Task to carry out => What you write should match, word for word, the lines from the one containing "This screenshot has width=830, height=437." through the end of the data, with no pictures.

════════════════════

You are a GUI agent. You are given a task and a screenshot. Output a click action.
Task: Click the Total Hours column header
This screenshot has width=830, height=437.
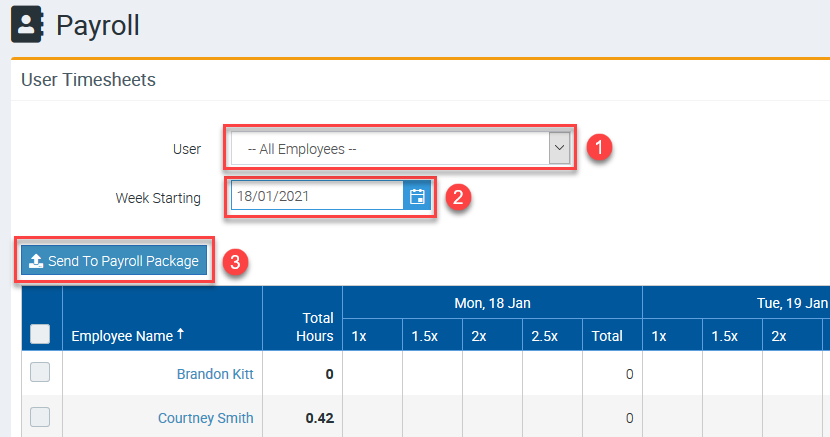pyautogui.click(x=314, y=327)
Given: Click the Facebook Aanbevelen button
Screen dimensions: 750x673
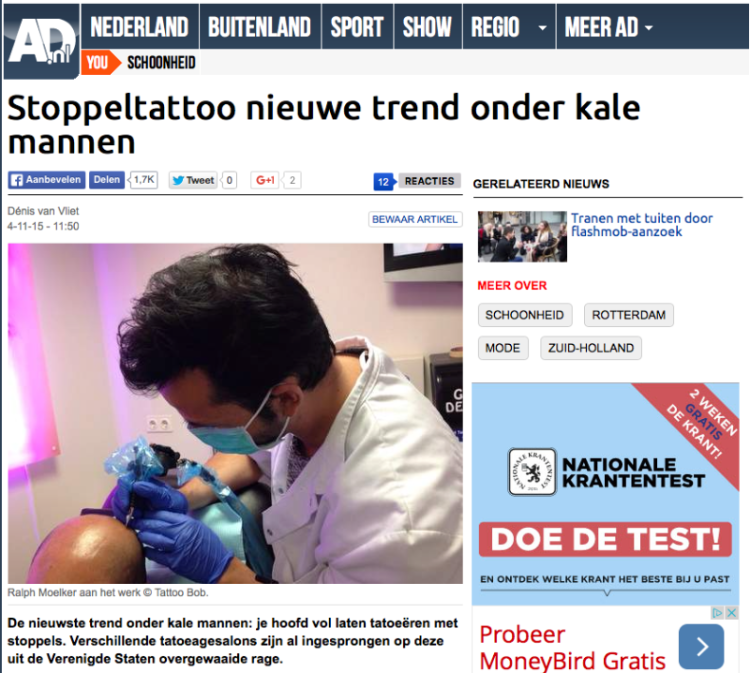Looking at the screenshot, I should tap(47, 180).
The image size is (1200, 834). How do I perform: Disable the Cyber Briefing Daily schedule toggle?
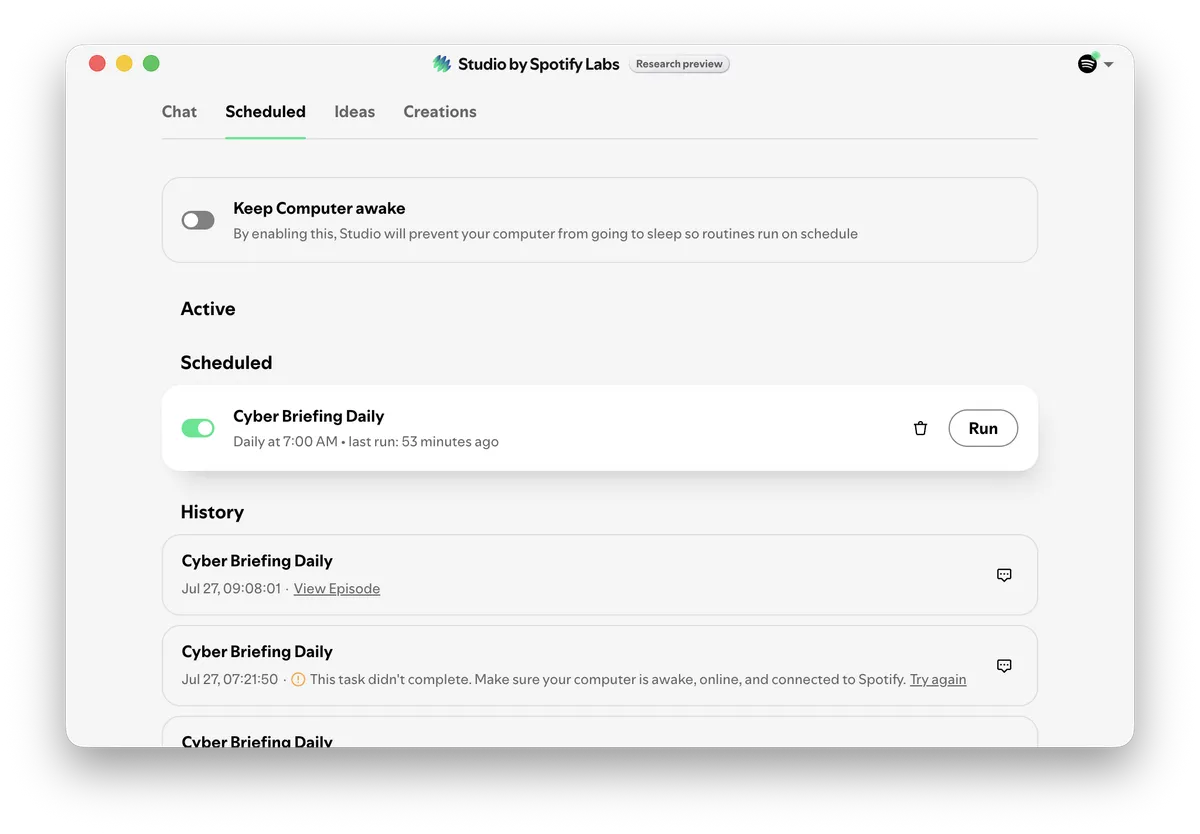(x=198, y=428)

════════════════════

Result for this task =>
This screenshot has width=830, height=437.
pyautogui.click(x=314, y=327)
Given: Click the Facebook Aanbevelen button
Screen dimensions: 750x673
Looking at the screenshot, I should tap(47, 180).
The image size is (1200, 834). How do I perform: Disable the Cyber Briefing Daily schedule toggle?
(x=198, y=428)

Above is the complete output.